F5 Networks launched their first chassis system, the VIPRION family with the release of the 4400 series in late 2008. This was the first time that a customer could buy an Application Delivery Controller (ADC) that could scale with their needs, with the ability to add additional blades to the chassis to grow the device's capabilities as needed. With the introduction of virtual clustered multi-processing (vCMP), the monolithic chassis was made more flexible, allowing customers to carve up the resources amongst much smaller “virtual” BIG-IPs, akin to how VMware ESXi allows customers to better utilize their hardware investment.
Since 2008, the VIPRION 2200, 2400, 4480 and 4800 chassis have been released, along with a plethora of different blades to meet the ever-changing needs of customers, until today, with the above chassis still available and with current blades can reach up to 1.28Tbps of throughput on a single chassis. The addition of vCMP allowed the VIPRION to scale horizontally in addition to vertically.
A need for change
With this level of scalability and flexibility, why change the platform? There are multiple reasons that the VIPRION platform needed to be looked at and reevaluated, but for the sake of brevity we'll briefly address three reasons.
F5’s vCMP allows the virtualization of F5 hardware into multiple virtual BIG-IPs, not dissimilar to how compute and storage has been done in the data center space. There were limitations on how CPU and memory could be allocated though. When creating a guest on a vCMP system, memory was a fixed amount per core. Additionally, vCMP guests could only have an even number of cores per guest, with the exception being a single-core guest. This could lead to orphan cores or memory on a blade. If a use case requires more memory for the guest, but not more cores, vCMP will require more cores to be added to add the required memory.
VIPRION blades such as the b2150 and b2250 were released in 2013 and 2014 respectively. Some of the technology on these blades is obsolete. As an example, the b2150 and b2250 blades use Cavium chips on them for SSL/TLS offloading, a great and oft-used feature, but these chips cannot handle modern SSL/TLS certificates such as ECC and PFS, which leaves this to the main CPU to handle. The main CPU is a 10-core Intel Xeon processor that was current in 2013 — this could put undue burden and stress on the CPU.
Combined control and data plane
As alluded to above, VIPRION has the control and the data plane combined. This means the same processors and memory being used to deliver the traffic is also used to manage the devices. This means that when utilizing features such as vCMP, you lose up to 20 percent of the resources to the overhead of managing the hypervisor.
The successor to VIPRION is the VELOS platform. It is appropriate to call VELOS a platform, because of the completely redesigned architecture. While it is still a bladed chassis like the VIPRION platform, that is where the similarities seemingly end.

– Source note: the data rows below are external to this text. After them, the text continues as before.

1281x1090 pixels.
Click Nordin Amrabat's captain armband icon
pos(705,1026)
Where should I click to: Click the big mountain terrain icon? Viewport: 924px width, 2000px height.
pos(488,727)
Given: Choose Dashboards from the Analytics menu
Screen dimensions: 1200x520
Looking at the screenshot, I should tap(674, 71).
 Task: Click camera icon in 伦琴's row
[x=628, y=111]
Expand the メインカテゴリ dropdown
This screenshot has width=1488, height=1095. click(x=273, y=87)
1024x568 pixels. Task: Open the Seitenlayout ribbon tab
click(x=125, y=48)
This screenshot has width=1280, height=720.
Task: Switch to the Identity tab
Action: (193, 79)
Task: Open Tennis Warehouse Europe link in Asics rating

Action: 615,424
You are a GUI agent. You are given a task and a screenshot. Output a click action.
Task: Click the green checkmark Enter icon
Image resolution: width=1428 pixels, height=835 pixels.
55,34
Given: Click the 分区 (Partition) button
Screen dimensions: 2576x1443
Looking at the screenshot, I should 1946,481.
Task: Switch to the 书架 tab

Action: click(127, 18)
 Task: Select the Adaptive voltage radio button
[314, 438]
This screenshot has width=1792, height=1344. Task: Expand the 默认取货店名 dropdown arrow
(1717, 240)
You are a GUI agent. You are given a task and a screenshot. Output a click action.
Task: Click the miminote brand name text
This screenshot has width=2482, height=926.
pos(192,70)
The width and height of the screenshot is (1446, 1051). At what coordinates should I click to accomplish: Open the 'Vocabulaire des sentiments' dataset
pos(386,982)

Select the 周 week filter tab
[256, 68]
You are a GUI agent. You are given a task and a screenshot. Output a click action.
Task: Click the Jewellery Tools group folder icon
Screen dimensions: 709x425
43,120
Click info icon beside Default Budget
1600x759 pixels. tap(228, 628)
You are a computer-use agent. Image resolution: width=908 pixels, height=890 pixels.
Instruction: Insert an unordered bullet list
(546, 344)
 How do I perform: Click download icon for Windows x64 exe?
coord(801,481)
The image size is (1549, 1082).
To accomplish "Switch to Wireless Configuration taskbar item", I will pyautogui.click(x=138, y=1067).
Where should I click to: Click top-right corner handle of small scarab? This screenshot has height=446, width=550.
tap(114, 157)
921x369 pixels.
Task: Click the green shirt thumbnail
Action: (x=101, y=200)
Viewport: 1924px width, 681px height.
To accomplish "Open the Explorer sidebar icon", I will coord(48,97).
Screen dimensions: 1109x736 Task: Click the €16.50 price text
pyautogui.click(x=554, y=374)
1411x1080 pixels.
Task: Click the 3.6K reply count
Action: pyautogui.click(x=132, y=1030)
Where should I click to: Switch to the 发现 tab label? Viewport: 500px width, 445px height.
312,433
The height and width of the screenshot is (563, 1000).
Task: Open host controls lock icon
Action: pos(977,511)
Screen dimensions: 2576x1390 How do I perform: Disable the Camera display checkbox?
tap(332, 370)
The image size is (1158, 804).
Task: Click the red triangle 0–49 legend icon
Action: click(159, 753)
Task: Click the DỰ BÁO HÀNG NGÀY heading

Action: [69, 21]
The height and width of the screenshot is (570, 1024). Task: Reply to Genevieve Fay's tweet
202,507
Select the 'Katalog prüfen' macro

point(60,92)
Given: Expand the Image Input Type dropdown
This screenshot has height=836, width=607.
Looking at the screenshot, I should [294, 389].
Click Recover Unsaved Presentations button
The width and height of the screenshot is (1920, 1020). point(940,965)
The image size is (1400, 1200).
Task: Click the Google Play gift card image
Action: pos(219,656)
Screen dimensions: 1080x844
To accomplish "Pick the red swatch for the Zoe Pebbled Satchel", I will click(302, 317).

Before addressing how the VELOS platform is different from the current VIPRION platform, I must caution that some of this is likely to change. VELOS is still in EA (early access) and as such, some of this could change before full release, which is scheduled during WWT’s Q3. We've had the VELOS platform in the ATC since September 2020 and have been testing it and working with F5’s product development and product management teams.
The first thing that has changed is density. The cx410 chassis takes both half and quarter blades. Currently only the quarter blades, the bx110, is out. The chassis can handle 8 quarter blades or 4 half blades. The bx110 is no slouch though, with 1 14-core Intel Xeon processor (28 hyper threads) and 128GB of RAM. These blades also have SSL/TLS offloading that can offload modern ciphers, such as PFS certificates, which the VIPRION had to handle in the main CPU.
Control and data plane
Another major change between these platforms is the splitting of the platform’s control and data planes. The VELOS platform has redundant system controllers onboard. The system controllers are components of the chassis that provide a unified point for external management and connectivity to the platform and applications running in the chassis. The chassis contains a redundant pair of system controllers that provides a high bandwidth interconnect between blades and high availability. The system controllers also provide REST APIs, a system controller CLI and a webUI.
Finally, there are the tenants, which are like a vCMP guest but with greater flexibility and configurability. There are a few more concepts here such as partitions, but those are for a follow-up post. A tenant is a guest system running software in a chassis partition (for example, a Classic BIG-IP system). You can run several tenants in the same chassis partition. The maximum number of lightweight tenants that can be created in a blade is 22. Each blade has 128GB memory, of which 95GB is reserved for tenants. Each lightweight tenant requires a minimum of one vCPU and 4096 MB minimum memory.
At launch, tenants are limited to traditional BIG-IP that we are all familiar with, but there is the potential for other tenant types to further enhance the flexibility of the platform.
If we are to sum up VELOS as succinctly as possible, VELOS as a platform is a self-contained Kubernetes-based OpenShift cluster providing a highly scalable, flexible and automatable application delivery platform.
From just these three points above, it is apparent that VELOS is a wholly different platform than VIPRION. It addresses the problems inherent in the combined control and data plane, vCMP inflexibly and the limitations of the current platform’s hardware.